19 aprile 2024
Aggiornato 01:30
Biodiversità

Decreto rete natura 2000

La LIPU: «Toccarlo sarebbe atto grave e irresponsabile»

«Rivedere al ribasso il decreto sulla Rete Natura 2000 sarebbe un atto grave, infondato e profondamente sbagliato, tale da costituire un clamoroso passo indietro rispetto agli impegni internazionali del Paese in tema di tutela della biodiversità. Alla conservazione della natura va invece data priorità, a soli due anni dalle scadenze internazionali». E’ il commento preoccupato della LIPU-BirdLife Italia alle dichiarazioni del Ministro delle Politiche Agricole Alimentari e Forestali Zaia circa il decreto del Ministero dell’Ambiente sulla conservazione dei siti della Rete Natura 2000.

«Il decreto, - spiega Claudio Celada, Direttore Conservazione Natura LIPU-BirdLife Italia - giunto dopo anni di attesa e lunghissime fasi di valutazioni tecniche e confronto con le regioni, è il principale e in un certo senso unico strumento specifico di conservazione della biodiversità nei siti della Rete comunitaria di aree protette. Si tratta quindi, ad oggi della sola vera risposta normativa strutturale che l’Italia fornisce al Piano d’azione europeo per la conservazione della biodiversità, in particolare di ZPS e ZSC, la cui scadenza è prevista nel 2010».

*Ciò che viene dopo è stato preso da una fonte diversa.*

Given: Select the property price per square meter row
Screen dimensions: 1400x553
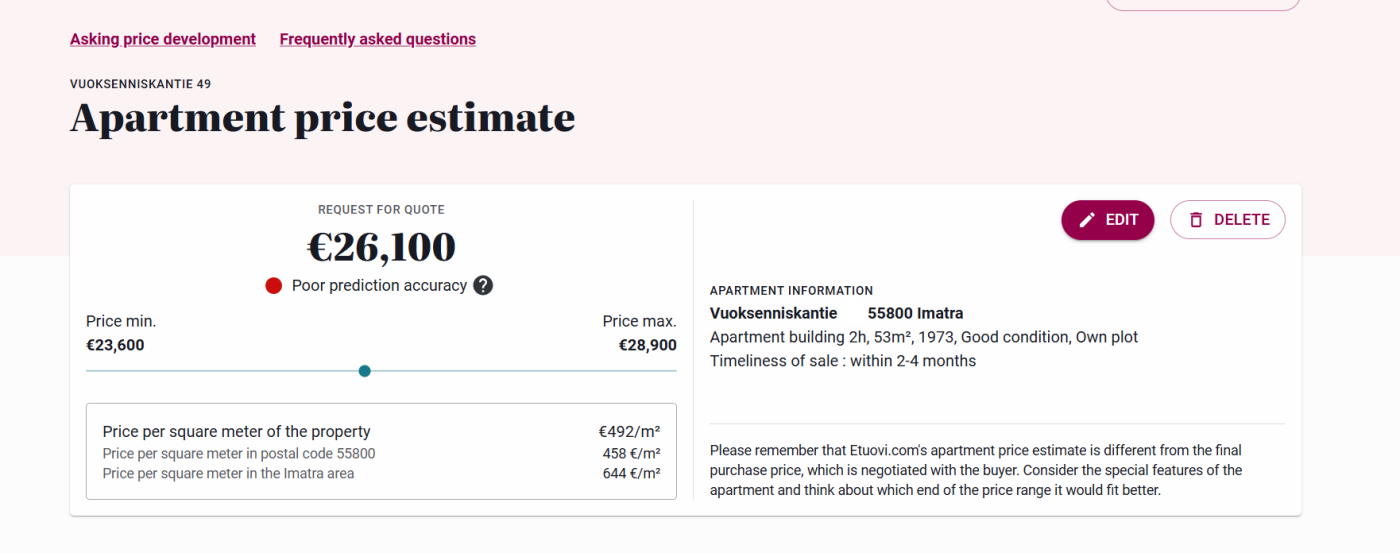Looking at the screenshot, I should 381,432.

«Persino la Corte Costituzionale, bocciando sonoramente i ricorsi delle regioni Lombardia e Veneto, ha sottolineato l’importanza di quell’atto e la necessità che esso vedesse finalmente la luce e trovasse ricaduta concreta. Intervenire su uno strumento di questa importanza e così a lungo discusso, valutato, rifinito, sarebbe quindi un’iniziativa che non trova ragione se non, temiamo, nell’ennesima pressione sviluppata da una parte del mondo venatorio».

«E tuttavia, se anche così fosse – continua Celada - la cosa resterebbe incomprensibile, perché il decreto contiene un numero esiguo e persino insufficiente di misure sull’attività venatoria, atte a porre regole minime per la tutela delle specie di uccelli che frequentano le ZPS. Sfugge totalmente alla comprensione, dunque, a cosa il Ministro Zaia si riferisca quando parla di «forti limitazioni», «misure arbitrarie» o addirittura «paradossali» , anche considerando che in assenza di misure di conservazione specifiche, per la caccia così come per le altre attività potenzialmente impattanti, nei siti della Rete dovrebbero vigere le rigide misure di salvaguardia previste dalla legge 394, tra cui il divieto assoluto di caccia».

Il risultato ottenuto con l’emanazione del decreto – aggiunge Celada - è in realtà eccellente da più punti di vista: esso infatti ha risolto la grave incertezza normativa che in precedenza dominava; ha fornito una prima risposta importante alla procedura di infrazione 2131/06, che è bene ricordarlo, è ad oggi ancora aperta; ha permesso lo sblocco di finanziamenti comunitari per l’agricoltura e per tutte una serie di attività di protezione e monitoraggio da parte delle regioni italiane; ha trovato un punto di caduta più che accettabile per le diverse categorie interessate, salvo per quelle non vogliono vederlo. Riaprire oggi la questione del decreto Rete Natura 2000 sarebbe dunque un atto irragionevole e un errore grave, che siamo certi né il Ministro Prestigiacomo, né il Ministro Zaia, né il Ministro per le Politiche Europee Ronchi vorranno commettere».

«E’ invece opportuno –conclude Celada- attivare una prima valutazione sullo stato di recepimento del decreto a livello regionale ed anzi incentivare le azioni strutturali per la tutela della biodiversità. Così come è urgente agire affinché la Commissione europea chiuda positivamente la procedura di infrazione per il cattivo recepimento della Direttiva Uccelli, di cui sono ancora vari i punti che risultano insoddisfatti».